The creation and first sixteen years of life of Olivia de Havilland Hand, only child of Daniel DeBardeleben Hand and Summer Deer Wagoner, of Tahlequah, Oklahoma.

First there had to be a revolution and there was one. In nineteen hundred and sixty-one the young people of the United States of America looked at their parents and said, Oh, no, I cannot bear to be like that. The girls looked at their mothers in their girdles and brassieres, with their diet pills and sad martinis and permanents and hair sprays and painted fingernails and terrible frightened worried smiles and they said, There's got to be more to life than this. This is not for me. Then the boys looked at their fathers dreaming of cars and killings in the stock market and terrified of being embarrassed or poor, poor fathers with their tight collars and tight belts and ironed shirts and old suits, with their hair cut off like monks, and the boys said, I don't care how much he beats me, I won't look that way.
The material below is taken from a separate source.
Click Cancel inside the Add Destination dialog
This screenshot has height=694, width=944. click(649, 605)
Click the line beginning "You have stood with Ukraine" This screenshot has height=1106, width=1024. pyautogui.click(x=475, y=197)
Then the boys and girls turned on the brand-new television sets and saw images of a new president and a new time that was dawning and they said, Let's get out of here, something new has got to happen, something's got to give.

 

Then the earth moved a fraction of an inch to the left or right of its orbit and the music began to change. Singers sang of changing times, feeling good, trying new things. People began to dance sexy Negro dances. Poets appeared in Iowa and Minnesota, in Boston and New York City, in Mississippi and San Francisco and L.A. Smile faces were sewn onto the rear ends of blue jeans. Girls started burning the brassieres. Boys quit going to the boring brutal barbers. Small bags of marijuana began to circulate. Then the children stopped going to school, or else they smoked marijuana, and then they went to school. Let them bore us now, the children chuckled to themselves. Just let them try.

By nineteen sixty-six the revolution was in full swing and taking up the front pages of every newspaper in the United States. News of it had even reached Charlotte, North Carolina.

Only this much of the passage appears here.